* What is required:
Since the records include pictures, leave those out while you reproduce exactly and only the lines from the one containing "Open the request Params tab" through the one containing "This screenshot has height=714, width=851.", inclusive.

Saved data entries
......
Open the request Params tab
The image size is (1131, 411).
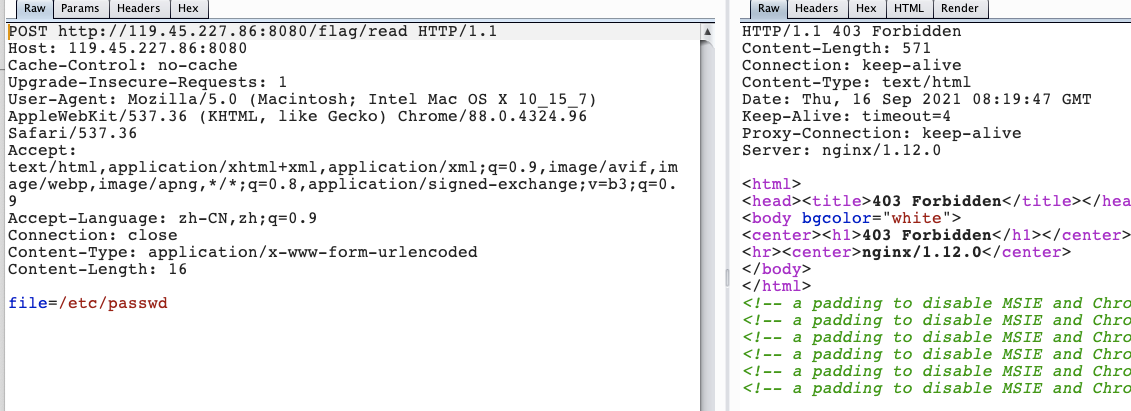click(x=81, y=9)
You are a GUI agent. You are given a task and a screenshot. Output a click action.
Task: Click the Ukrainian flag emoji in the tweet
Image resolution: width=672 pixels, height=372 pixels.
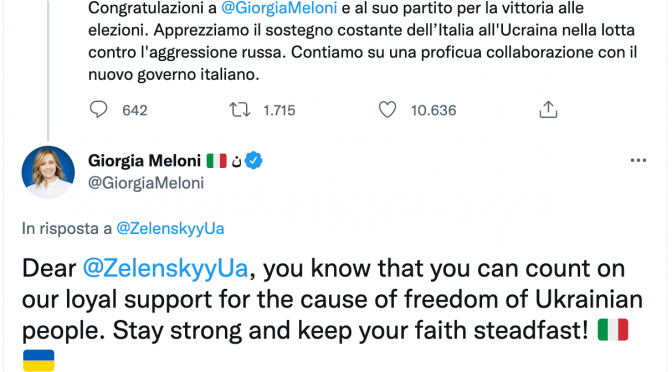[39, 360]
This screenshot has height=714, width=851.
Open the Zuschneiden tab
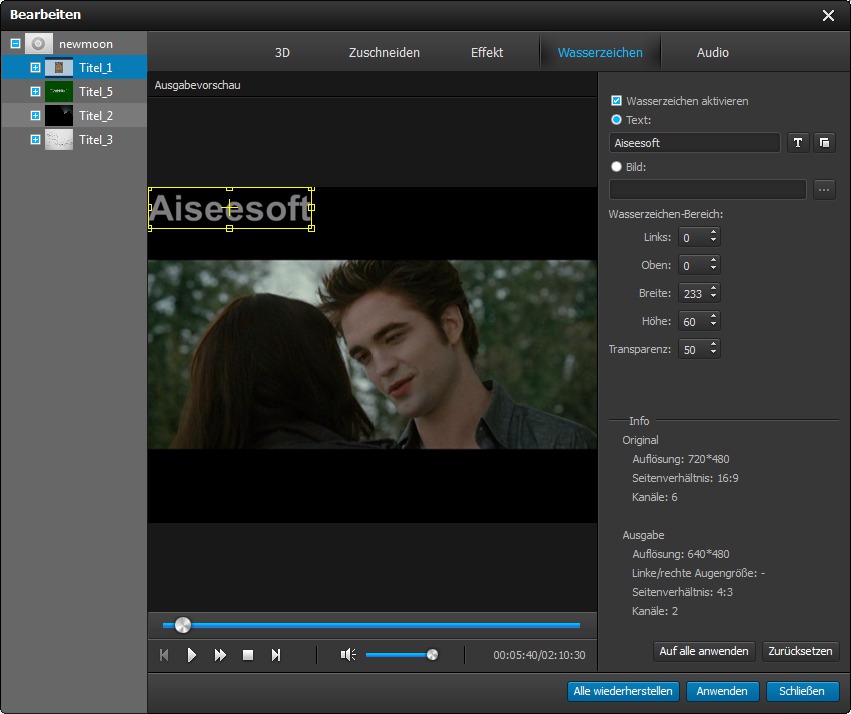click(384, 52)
......
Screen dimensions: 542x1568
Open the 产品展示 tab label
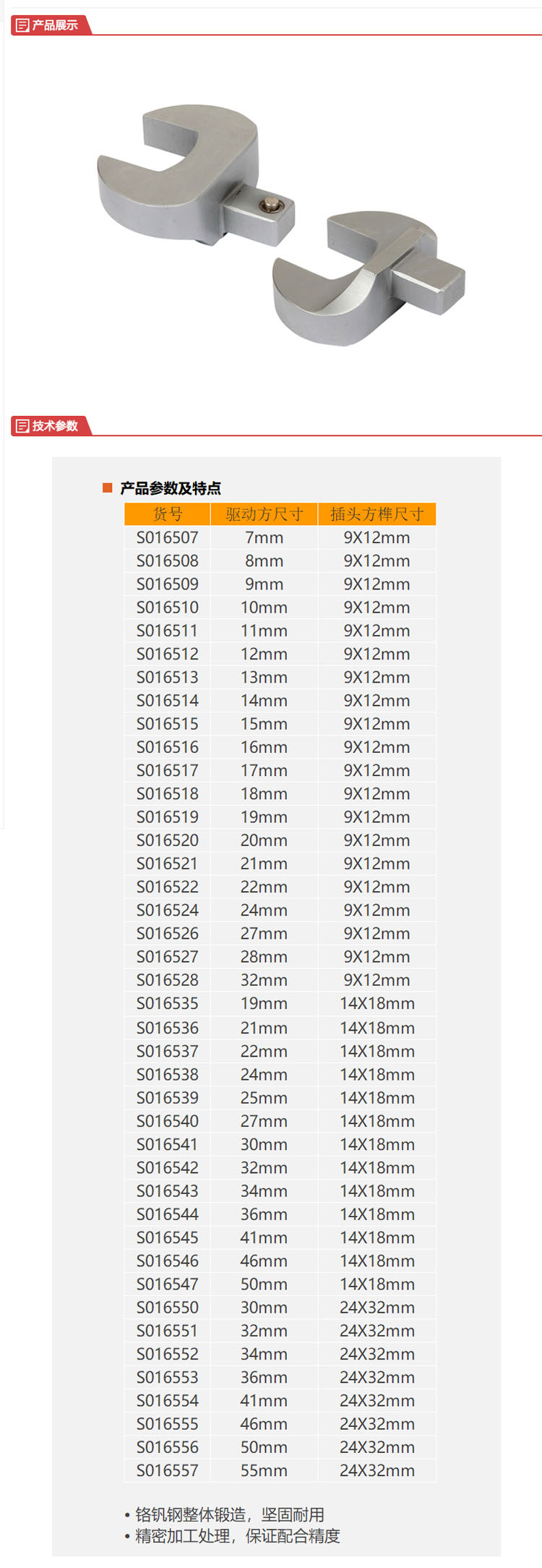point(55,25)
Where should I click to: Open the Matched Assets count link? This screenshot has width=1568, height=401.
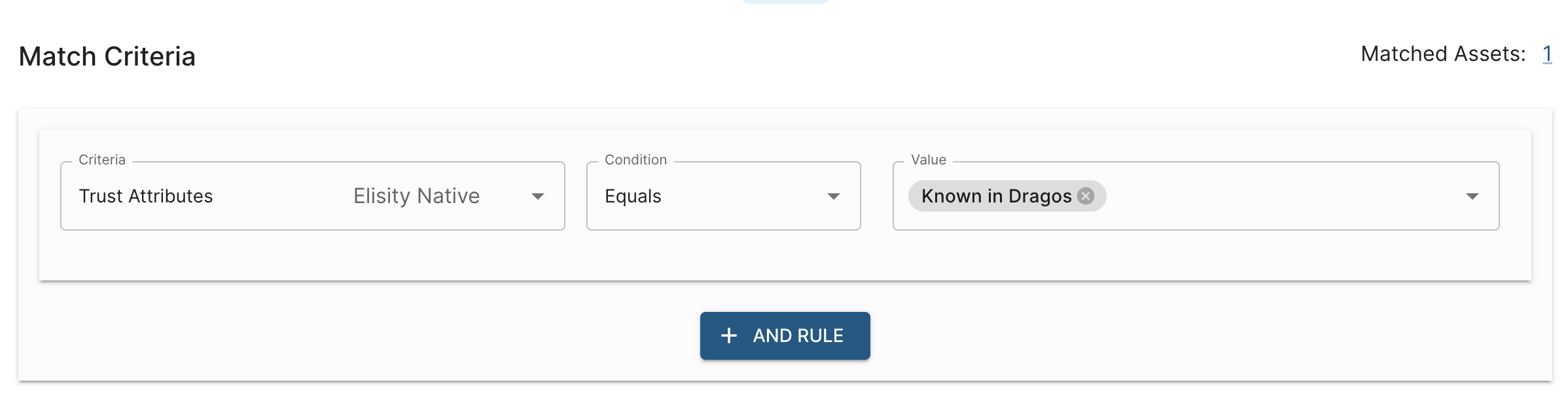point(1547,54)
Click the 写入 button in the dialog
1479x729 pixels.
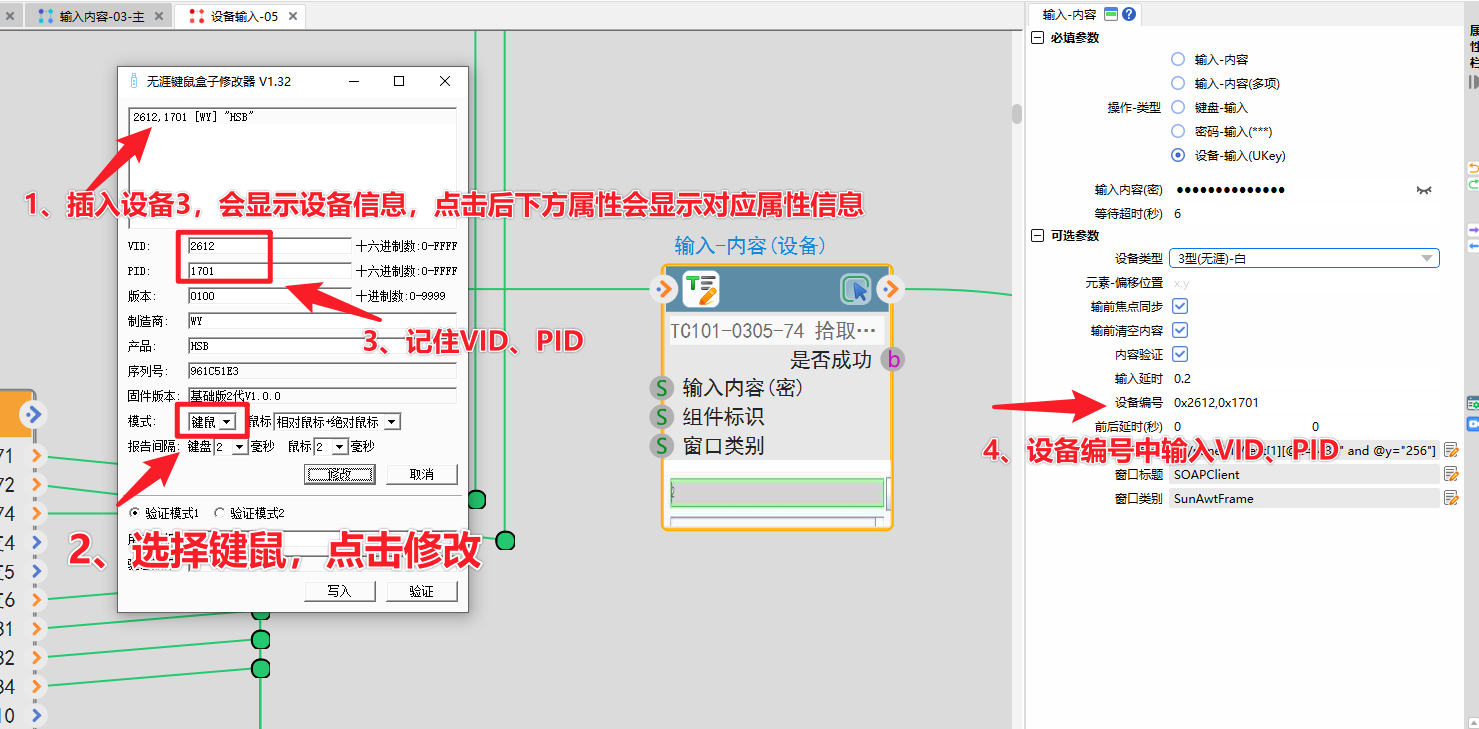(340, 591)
......
* Response for this exercise:
Open the request Params tab
The image size is (1131, 411).
click(x=81, y=9)
You are a GUI agent. You are given a task and a screenshot. Output a click action.
Task: Click the Ukrainian flag emoji in the tweet
Image resolution: width=672 pixels, height=372 pixels.
[39, 360]
This screenshot has height=714, width=851.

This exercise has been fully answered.